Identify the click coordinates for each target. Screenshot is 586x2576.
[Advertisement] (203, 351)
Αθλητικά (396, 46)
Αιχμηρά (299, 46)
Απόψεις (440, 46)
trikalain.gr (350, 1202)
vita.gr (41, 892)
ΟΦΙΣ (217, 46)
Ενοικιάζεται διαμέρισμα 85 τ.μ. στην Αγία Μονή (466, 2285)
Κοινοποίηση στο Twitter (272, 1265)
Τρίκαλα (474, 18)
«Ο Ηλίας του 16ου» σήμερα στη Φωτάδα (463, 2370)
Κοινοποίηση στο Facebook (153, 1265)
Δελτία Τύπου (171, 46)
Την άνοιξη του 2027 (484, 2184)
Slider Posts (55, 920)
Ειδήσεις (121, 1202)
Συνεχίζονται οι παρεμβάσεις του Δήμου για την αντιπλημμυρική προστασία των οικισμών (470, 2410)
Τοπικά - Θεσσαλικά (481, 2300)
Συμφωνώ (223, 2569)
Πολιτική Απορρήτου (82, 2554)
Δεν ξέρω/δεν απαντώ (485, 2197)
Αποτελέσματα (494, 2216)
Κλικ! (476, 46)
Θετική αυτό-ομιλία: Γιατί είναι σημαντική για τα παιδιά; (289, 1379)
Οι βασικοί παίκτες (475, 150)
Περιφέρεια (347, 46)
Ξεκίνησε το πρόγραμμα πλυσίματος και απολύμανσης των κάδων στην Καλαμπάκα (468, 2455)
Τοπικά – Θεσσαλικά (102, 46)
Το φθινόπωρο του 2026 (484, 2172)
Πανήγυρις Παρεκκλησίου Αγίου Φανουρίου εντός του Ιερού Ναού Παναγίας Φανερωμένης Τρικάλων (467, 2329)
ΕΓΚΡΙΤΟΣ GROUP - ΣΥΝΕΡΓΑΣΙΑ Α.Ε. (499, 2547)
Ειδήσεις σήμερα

________

--- AIM OF THE EXERCISE ---
What you return must match the listing exactly, with nothing missing.

--- EXERCISE SOLUTION ---
Identify the click coordinates for each target. Screenshot is 586x2576.
[Advertisement] (203, 351)
Αθλητικά (396, 46)
Αιχμηρά (299, 46)
Απόψεις (440, 46)
trikalain.gr (350, 1202)
vita.gr (41, 892)
ΟΦΙΣ (217, 46)
Ενοικιάζεται διαμέρισμα 85 τ.μ. στην Αγία Μονή (466, 2285)
Κοινοποίηση στο Twitter (272, 1265)
Τρίκαλα (474, 18)
«Ο Ηλίας του 16ου» σήμερα στη Φωτάδα (463, 2370)
Κοινοποίηση στο Facebook (153, 1265)
Δελτία Τύπου (171, 46)
Την άνοιξη του 2027 (484, 2184)
Slider Posts (55, 920)
Ειδήσεις (121, 1202)
Συνεχίζονται οι παρεμβάσεις του Δήμου για την αντιπλημμυρική προστασία των οικισμών (470, 2410)
Τοπικά - Θεσσαλικά (481, 2300)
Συμφωνώ (223, 2569)
Πολιτική Απορρήτου (82, 2554)
Δεν ξέρω/δεν απαντώ (485, 2197)
Αποτελέσματα (494, 2216)
Κλικ! (476, 46)
Θετική αυτό-ομιλία: Γιατί είναι σημαντική για τα παιδιά; (289, 1379)
Οι βασικοί παίκτες (475, 150)
Περιφέρεια (347, 46)
Ξεκίνησε το πρόγραμμα πλυσίματος και απολύμανσης των κάδων στην Καλαμπάκα (468, 2455)
Τοπικά – Θεσσαλικά (102, 46)
Το φθινόπωρο του 2026 (484, 2172)
Πανήγυρις Παρεκκλησίου Αγίου Φανουρίου εντός του Ιερού Ναού Παναγίας Φανερωμένης Τρικάλων (467, 2329)
ΕΓΚΡΙΤΟΣ GROUP - ΣΥΝΕΡΓΑΣΙΑ Α.Ε. (499, 2547)
Ειδήσεις σήμερα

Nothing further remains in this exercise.